昨年末の話になりますが、村山由佳さんの「天使の卵エンジェルズ・エッグ」という小説を読みました。
結論から言いますと、40代半ばのオッサンが読む本ではなかったです。
17~19歳くらいの人が読むのにちょうどいい感じ。
これは年齢差別とか、そんな安っぽい意味ではなく、私も19くらいの頃に読んでいれば、ハマれたかもしれない。
それを脇に置いても、流行り廃りに左右されない文体というのは、やはり強力だなと思います。
川本三郎さんのエッセイだか評論だか、インタビューだかで、
「風俗上の流行り言葉、知的流行語などなるべく使わない」
「饒舌体や軽薄体といった文章を嫌う」
というのがありました。
ものすごく同感。と、いいつつ、私のブログなんかの文章はごらんのとおり軽薄体の饒舌体ですけどね。
そうなんですよね。誰とは言わないですが、若者目線の文化や風俗を取り入れたトンガった小説って、その旬のときに爆発的にヒットするんでしょうけど、10年たって読み直したときツライですよね。
山田トン平はネカフェの一室に陣取ると、スマフォを器用に操作し、目当ての企業のホムペの管理権限をサクッと取得。機密情報になんなくアクセスした。
ゲットした内容はメモカにカキコし、今度はヤフオクにアクセス~~
とか、ここまでヒドイ小説はなかなか無いでしょうけど、たぶん10年後読んだらツライですよ。スマフォが10年後あるかどうかもわかんないですし。
そういう意味で、冒頭の村山さんの「天使の卵」は1994年初出にもかかわらず、今読んでも古さは感じないです。
ちなみにこの作品は第6回小説すばる新人賞受賞作。
そのときの選考委員は、阿刀田高さん、五木寛之さん、田辺聖子さん、渡辺淳一さん。
皆さん、感性がお若いんですね。
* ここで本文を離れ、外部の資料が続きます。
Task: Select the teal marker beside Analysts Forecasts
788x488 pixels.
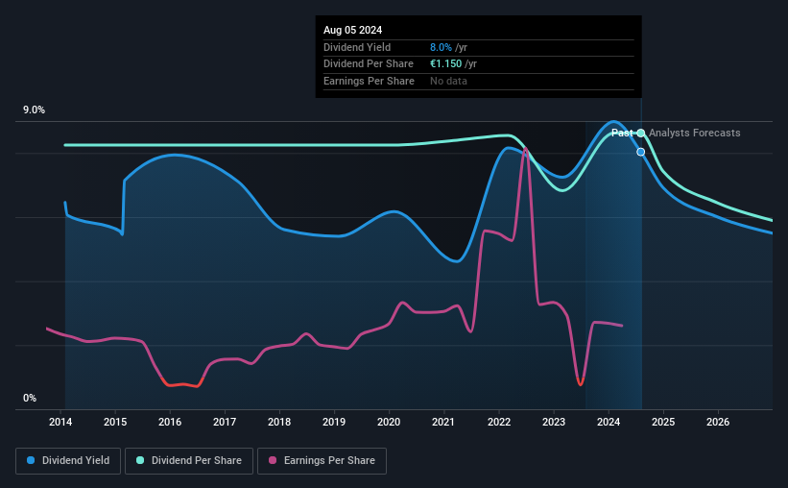Action: [x=641, y=134]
あのほろ苦く甘酸っぱく切ない恋愛小説を、五木寛之さんが熟読している姿がなかなか想像できないです。
最近の応募作ならラノベっぽいものもあると思うんですが、そんなのも咀嚼しながら読んでるのかなあ・・・あ、でもラノベ文体だったら最終選考まで残らないか。
今年はもっともっと読書したい。